## begin SUPPLIED DATA

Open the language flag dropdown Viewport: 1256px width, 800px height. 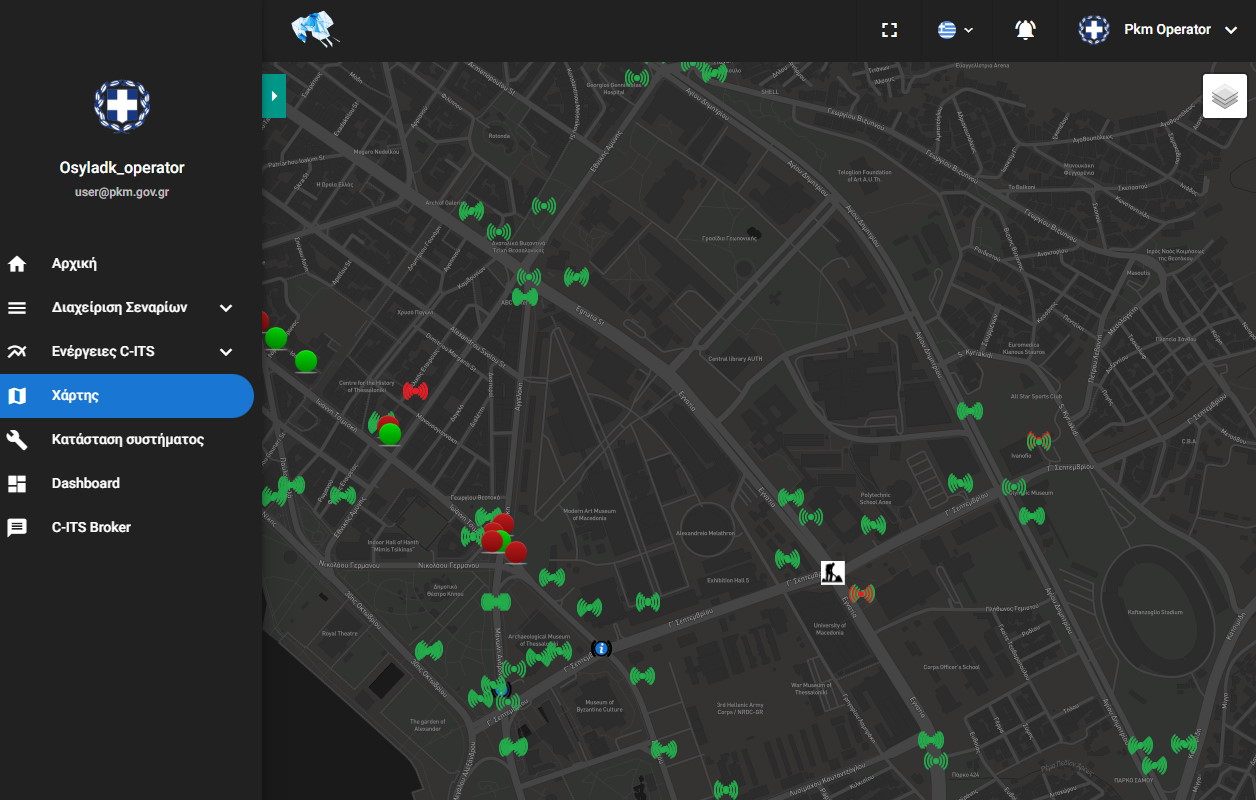coord(955,30)
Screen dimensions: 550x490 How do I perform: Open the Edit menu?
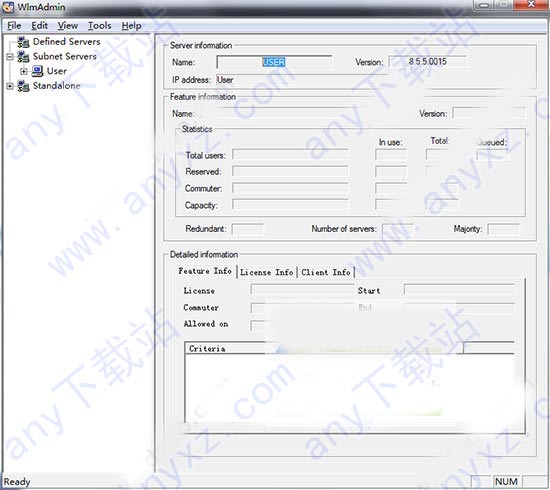coord(39,26)
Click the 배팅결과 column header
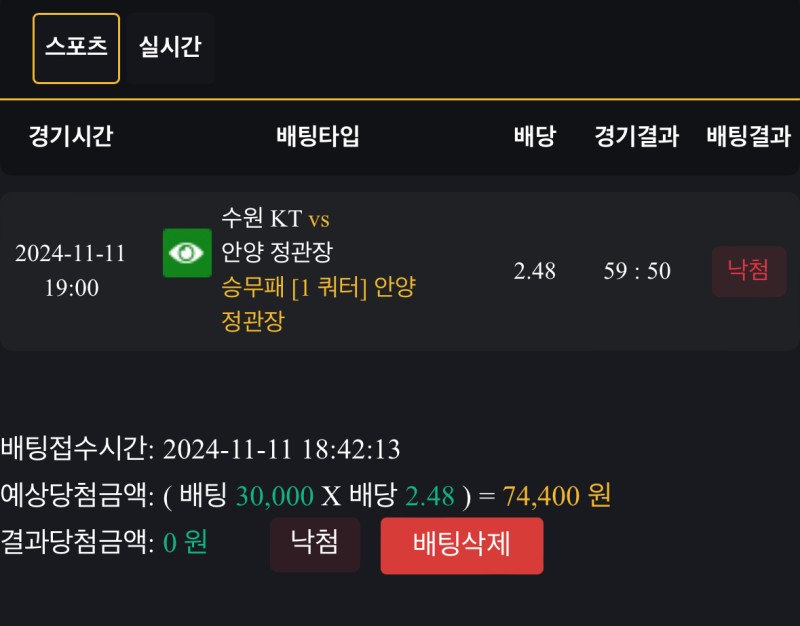The image size is (800, 626). coord(748,137)

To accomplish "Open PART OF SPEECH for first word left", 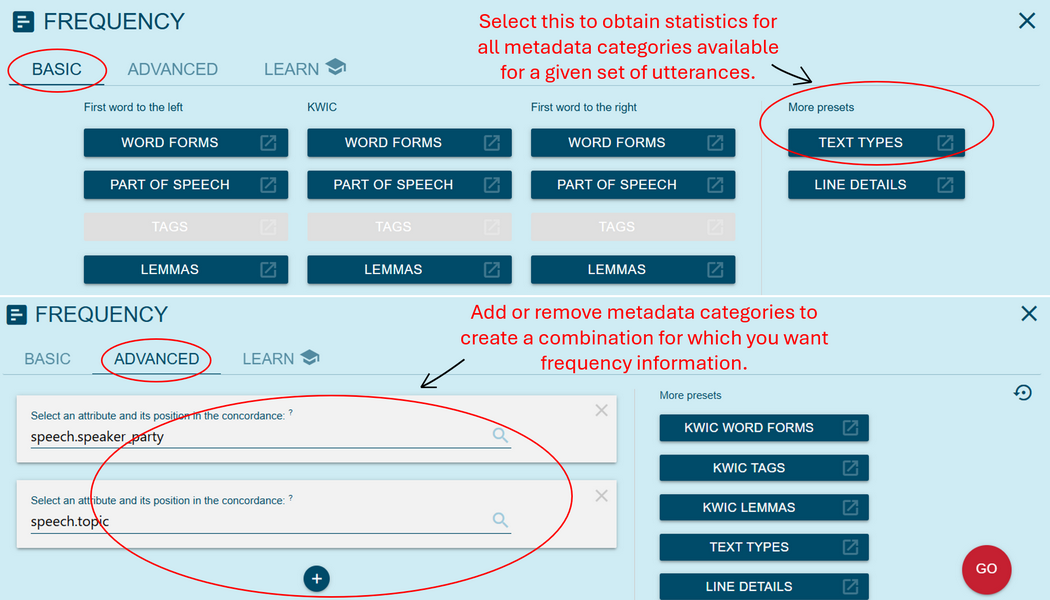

## end SUPPLIED DATA

# [WORK INSTRUCTIONS]
Rewrite the data from the line with "Screen dimensions: 550x490" through the end, changing "column header" to "column heading" and keeping everything else the same. Leave the pictures out of your answer.

# [REPLY]
Screen dimensions: 550x490 How do I perform: Open the Edit menu?
coord(39,26)
Click the 배팅결과 column heading
The image size is (800, 626). coord(748,137)

To accomplish "Open PART OF SPEECH for first word left", 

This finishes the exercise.